Overall private sector business activity lost momentum in June. At 50.8, the flash composite output index was 2.8 points below the market consensus and 3.1 points weaker than May's final 53.9. The latest reading was also a 4-month low.

This time the headline decline was broad-based, with the goods producing and service sectors both registering significant slowing albeit from different levels. For the former, the flash sector PMI slumped further into contraction from May's final 43.2 to 41.0, a 37-month low. The services counterpart fell from 57.2 to 54.1, a 3-month low though still well in expansion territory. Manufacturing output (44.2 after 47.4) hit an 8-month low.

Aggregate new orders shrank for the second month in a row and at the fastest pace since December, reflecting mostly weakness in new orders at manufacturers but also slower growth in service sector new orders. Backlog of work fell at a faster rate in June, reflecting a deepening backlog decline at manufacturers and the first marginal decline in service sector backlogs.

Overall employment growth remained positive though slowing to a 3-month low, but it was unevenly distributed, with factory workforce growth coming close to stalling while the service sector continued to increase staffing at an accelerated pace.

Business sentiment deteriorated to the lowest level of 2023, as pessimism grew in manufacturing, and sentiment amongst service firms, while still positive, was the weakest in six months.

Meantime, inflation eased, as overall input costs rose at the slowest rate in 31 months and overall output prices rose at the slowest rate in 28 months.
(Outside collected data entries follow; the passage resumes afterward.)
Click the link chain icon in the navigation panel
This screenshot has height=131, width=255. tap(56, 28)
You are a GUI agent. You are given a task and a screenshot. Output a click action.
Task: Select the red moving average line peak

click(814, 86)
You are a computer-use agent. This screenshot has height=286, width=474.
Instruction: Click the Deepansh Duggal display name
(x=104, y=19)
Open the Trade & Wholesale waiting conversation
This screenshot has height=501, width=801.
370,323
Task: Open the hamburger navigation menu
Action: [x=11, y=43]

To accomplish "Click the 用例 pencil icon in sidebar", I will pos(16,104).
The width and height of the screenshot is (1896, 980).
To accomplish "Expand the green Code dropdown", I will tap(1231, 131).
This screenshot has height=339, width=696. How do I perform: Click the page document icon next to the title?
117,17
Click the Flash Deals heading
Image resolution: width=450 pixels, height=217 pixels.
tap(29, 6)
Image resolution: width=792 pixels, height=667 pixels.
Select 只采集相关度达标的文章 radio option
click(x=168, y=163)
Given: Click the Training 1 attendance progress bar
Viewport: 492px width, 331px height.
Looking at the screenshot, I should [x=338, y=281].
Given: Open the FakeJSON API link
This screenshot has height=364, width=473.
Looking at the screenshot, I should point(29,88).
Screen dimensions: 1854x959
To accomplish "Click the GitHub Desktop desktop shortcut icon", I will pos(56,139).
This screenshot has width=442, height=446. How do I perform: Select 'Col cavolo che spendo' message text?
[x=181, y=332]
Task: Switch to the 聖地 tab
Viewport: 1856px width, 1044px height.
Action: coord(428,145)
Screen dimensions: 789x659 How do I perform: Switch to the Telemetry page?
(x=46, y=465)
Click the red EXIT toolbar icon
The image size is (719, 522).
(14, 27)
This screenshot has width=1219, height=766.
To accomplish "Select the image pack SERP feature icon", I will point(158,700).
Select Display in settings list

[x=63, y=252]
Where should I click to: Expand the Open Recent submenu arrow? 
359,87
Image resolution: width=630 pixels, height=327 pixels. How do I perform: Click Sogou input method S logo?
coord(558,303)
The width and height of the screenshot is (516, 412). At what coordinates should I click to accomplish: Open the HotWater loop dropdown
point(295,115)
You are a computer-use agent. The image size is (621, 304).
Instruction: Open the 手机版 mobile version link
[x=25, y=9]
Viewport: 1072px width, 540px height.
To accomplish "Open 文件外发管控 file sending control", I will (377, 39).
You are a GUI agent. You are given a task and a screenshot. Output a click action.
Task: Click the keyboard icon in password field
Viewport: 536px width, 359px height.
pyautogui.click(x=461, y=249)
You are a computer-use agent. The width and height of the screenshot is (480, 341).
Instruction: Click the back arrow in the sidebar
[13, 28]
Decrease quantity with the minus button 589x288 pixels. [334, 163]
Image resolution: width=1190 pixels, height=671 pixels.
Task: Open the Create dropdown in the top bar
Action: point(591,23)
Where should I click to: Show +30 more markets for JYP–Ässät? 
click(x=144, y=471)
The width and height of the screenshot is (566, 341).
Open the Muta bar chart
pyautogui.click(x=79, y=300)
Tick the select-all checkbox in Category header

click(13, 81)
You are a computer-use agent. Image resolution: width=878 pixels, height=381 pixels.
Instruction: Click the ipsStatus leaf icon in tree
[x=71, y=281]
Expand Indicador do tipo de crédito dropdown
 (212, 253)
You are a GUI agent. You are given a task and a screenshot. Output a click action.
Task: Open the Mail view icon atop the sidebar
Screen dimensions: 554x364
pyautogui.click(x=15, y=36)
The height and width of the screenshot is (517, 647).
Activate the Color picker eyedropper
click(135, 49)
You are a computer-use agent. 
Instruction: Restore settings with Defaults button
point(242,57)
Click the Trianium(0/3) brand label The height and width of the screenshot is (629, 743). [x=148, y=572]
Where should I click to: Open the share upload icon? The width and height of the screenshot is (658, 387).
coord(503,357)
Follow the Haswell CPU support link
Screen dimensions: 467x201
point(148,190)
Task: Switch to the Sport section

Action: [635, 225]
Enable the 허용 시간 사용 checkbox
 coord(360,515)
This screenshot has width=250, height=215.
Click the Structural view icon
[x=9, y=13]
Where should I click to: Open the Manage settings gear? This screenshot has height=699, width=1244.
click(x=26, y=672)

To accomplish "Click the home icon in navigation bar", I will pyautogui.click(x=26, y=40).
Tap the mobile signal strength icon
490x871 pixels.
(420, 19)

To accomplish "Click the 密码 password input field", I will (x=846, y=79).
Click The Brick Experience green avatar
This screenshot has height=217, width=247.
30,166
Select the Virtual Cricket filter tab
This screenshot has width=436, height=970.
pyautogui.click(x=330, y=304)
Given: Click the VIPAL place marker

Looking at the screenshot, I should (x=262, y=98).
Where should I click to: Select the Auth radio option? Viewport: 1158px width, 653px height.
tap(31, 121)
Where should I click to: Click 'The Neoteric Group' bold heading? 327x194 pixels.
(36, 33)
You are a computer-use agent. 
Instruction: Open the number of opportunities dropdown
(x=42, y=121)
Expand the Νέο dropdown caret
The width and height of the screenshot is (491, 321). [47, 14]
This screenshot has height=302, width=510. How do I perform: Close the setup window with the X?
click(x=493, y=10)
Today's update puts the German ECDI at minus 33 and the ECDI-P at minus 37. Both readings indicate that overall economic activity is running well short of market expectations.






Market Consensus Before Announcement

Manufacturing has contracted for 11 months in a row and, at 43.2, very deeply so in May with no significant improvement expected for June where the consensus is 43.5. Services in contrast, which have been over 50 for the past five months and firmed more than a point in May to 57.2, is seen at 56.6.

Definition

The flash Composite Purchasing Managers' Index (PMI) provides an early estimate of current private sector business activity by combining information obtained from surveys of around 1,000 manufacturing and service sector companies. The flash data are released around ten days ahead of the final report and are typically based upon around 85 percent of the full survey sample. Results covering a range of variables including manufacturing output, employment, new orders, backlogs and prices are synthesised into a single index which can range between zero and 100. A reading above (below) 50 signals rising (falling) activity versus the previous month and the closer to 100 (zero) the faster is activity growing (contracting). The report also contains flash estimates of the manufacturing and services PMIs. The data are produced by S&P Global.

Description

Investors need to keep their fingers on the pulse of the economy because it dictates how various types of investments will perform. By tracking economic data such as the purchasing managers' manufacturing indexes, investors will know what the economic backdrop is for the various markets. The stock market likes to see healthy economic growth because that translates to higher corporate profits. The bond market prefers less rapid growth and is extremely sensitive to whether the economy is growing too quickly and causing potential inflationary pressures.